Бывших членов конвента всюду было много. Они, занимали второе место в консульстве, захватили в свои руки министерства полиции и юстиции, председательствование в сенате; первый президент трибуната, Дону, также был из их лагеря. Наряду с этими остатками конвента главный контингент новых собраний составляла сравнительно умеренная партия прежних советов, партия Сийэса, та самая, которая в VII году резко разошлась с якобинцами, но вначале поддерживала тиранию директории, т. е. ту же якобинскую тиранию, пониженную на одну ступень. Как в III году две трети конвента произвольно вошли в состав совета, так и теперь приблизительно половина состава совета заседала в консульских собраниях, по милости Сийэса и с согласия Бонапарта. Общество отметило эту необычайную жизнеспособность сначала с удивлением, потом с негодованием. Люди из общества Сийэса, искренно хотели попытать счастья с легальной республикой, но они воплощали в себе упорство и непопулярность своей партии. Достоинство Бонапарта перед ними заключалась именно в том, что он стоял выше партий и правил не в угоду им, а в интересах Франции. Он говорил Тибодо: “Управлять при помощи какой-нибудь партии – это значит рано или поздно стать в зависимость от нее: на этом меня не поймают: я национален.[875]
II
Парижане продолжали подавать голоса за конституцию, проявляя больше покорности, чем энтузиазма. Один шутник переложил ее текст стихами, посвященными г-же Бонапарт. Иные утром расписывались в сочувствии, а вечером в салонах, собраниях, в кругу друзей и знакомых отзывались весьма бесцеремонно об этом лицемерном указе. Убежденные республиканцы видели в нем деспотизм; роялисты находили его слишком революционным. Некоторые либеральные консерваторы отнеслись к новой конституции очень скептически и даже негодовали: ведь она освещала и увековечивала существование класса прожорливых политиков. “Держу какое угодно пари, – писал Барант, – что все консерваторы, сенаторы, законодатели, трибуны и пр. находят новую конституцию превосходной; а нам, бедным, тем, кто их кормит и платит им жалованье за то, чтобы всю жизнь подчиняться им – нам дозволено в виде вознаграждения сердиться, порицать то, что уже сделано и что еще собираются сделать, и смеяться над всеми пристроившимися и чающими пристроиться.[876]

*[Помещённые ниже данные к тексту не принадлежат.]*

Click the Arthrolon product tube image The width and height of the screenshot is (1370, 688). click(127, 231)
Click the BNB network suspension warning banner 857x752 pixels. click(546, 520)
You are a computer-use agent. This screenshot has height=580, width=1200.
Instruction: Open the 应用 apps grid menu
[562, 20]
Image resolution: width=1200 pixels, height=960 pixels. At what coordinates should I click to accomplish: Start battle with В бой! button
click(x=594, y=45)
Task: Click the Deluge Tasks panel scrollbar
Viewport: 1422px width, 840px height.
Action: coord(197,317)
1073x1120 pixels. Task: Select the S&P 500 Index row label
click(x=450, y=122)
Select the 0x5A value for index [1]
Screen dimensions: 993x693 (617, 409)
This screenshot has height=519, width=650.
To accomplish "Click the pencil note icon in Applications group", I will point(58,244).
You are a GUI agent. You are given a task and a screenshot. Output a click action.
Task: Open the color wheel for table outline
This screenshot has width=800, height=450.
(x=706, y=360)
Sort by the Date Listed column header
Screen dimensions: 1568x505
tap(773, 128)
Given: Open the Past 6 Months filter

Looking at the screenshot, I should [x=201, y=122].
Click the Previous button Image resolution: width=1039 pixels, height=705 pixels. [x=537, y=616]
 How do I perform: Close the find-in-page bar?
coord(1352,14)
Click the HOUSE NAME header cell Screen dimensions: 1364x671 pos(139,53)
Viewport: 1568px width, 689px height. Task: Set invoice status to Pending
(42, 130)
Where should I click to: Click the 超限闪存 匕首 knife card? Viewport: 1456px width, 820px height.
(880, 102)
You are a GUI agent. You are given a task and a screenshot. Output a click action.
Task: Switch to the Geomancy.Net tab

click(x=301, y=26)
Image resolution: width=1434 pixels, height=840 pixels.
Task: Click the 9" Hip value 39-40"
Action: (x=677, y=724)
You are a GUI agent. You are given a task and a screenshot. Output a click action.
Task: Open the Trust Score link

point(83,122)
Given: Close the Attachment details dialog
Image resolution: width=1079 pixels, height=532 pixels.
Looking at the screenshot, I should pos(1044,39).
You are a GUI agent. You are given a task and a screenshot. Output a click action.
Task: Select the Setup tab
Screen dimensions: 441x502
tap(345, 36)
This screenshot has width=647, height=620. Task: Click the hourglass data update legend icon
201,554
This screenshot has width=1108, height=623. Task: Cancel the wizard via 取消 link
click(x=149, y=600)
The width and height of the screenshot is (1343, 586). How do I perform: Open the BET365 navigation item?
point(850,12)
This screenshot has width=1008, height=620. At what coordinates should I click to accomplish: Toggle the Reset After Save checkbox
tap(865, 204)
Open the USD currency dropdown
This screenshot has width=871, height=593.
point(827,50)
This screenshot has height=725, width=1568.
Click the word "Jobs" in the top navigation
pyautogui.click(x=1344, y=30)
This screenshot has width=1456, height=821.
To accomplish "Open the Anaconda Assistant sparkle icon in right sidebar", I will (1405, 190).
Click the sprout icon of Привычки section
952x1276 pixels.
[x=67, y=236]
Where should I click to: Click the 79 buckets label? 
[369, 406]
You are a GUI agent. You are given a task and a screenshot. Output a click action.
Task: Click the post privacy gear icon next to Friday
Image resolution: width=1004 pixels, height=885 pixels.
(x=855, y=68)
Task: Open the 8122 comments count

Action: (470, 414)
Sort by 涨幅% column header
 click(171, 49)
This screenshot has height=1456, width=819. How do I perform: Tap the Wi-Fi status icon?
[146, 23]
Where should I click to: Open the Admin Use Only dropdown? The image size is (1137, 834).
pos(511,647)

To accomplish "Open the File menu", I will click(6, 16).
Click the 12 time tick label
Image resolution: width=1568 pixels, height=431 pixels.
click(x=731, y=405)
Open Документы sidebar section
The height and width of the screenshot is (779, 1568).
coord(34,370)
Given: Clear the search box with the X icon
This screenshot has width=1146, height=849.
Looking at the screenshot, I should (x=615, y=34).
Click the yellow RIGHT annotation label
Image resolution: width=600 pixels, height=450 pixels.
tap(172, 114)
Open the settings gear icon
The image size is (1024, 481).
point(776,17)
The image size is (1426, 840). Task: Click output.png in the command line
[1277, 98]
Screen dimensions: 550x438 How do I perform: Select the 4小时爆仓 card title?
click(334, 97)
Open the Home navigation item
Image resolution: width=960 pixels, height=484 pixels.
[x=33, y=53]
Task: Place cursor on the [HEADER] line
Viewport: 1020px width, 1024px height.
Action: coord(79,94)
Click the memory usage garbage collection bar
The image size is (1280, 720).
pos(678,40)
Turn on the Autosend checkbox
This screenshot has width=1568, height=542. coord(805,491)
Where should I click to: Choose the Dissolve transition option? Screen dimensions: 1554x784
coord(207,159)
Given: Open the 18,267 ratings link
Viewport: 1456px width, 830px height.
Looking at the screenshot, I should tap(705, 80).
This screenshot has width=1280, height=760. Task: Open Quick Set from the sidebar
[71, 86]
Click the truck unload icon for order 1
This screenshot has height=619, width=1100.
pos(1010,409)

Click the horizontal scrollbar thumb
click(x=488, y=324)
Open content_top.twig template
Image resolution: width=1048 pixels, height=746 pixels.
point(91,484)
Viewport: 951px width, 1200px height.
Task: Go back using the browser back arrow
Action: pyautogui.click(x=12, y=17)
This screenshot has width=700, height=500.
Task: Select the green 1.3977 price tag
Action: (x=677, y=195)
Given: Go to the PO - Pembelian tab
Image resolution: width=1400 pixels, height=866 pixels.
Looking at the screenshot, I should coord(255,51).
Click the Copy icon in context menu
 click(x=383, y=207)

Зато понравились и пленили их указы, изданные Бонапартом тотчас вслед за конституцией, указы, которые были, так сказать, оболочкой пилюли, преподнесенной французам. Великодушные указы, заглаживали прежние обиды, примиряли, разбивая, в то же время скрижали проскрипции.[877] Почувствовав себя более сильным, более свободным, более господином своих решений, Бонапарт, первый консул, смело открывает эру национального блеска и примирения.
Представьте себе впечатления парижского буржуа, 7-го нивоза просматривающего Moniteur, со вчерашнего дня ставший официальным органом, перейдя от Сийэса к Бонапарту. В газете большого формата, на четырех страницах в 3 столбца каждая, еле уместились все консульские прокламации, предписания, постановления, и каждое слово в этих постановлениях облегчает чью-нибудь тяготу или возвеличивает принцип, утешает огорченных, осушает слезы или радует сердца, оставшиеся верными культу патриотической республики. На первой странице прокламация консулов, обращенная номинально к западным департаментам и на самом деле ко всей Франции. Это призыв к миру. За ним следуют постановления, обещающие полную амнистию инсургентам под условием, чтоб они немедленно разоружились и распустили свои полки. В ней есть суровые слова по адресу государей; революция же выставлена в ней достаточно высокой для того, чтобы сознаться в своих ошибках, достаточно справедливой для того, чтобы исправить их; а главное, сулящей в перспективе капитальное благодеяние, великий источник утешения и радости – религиозную свободу.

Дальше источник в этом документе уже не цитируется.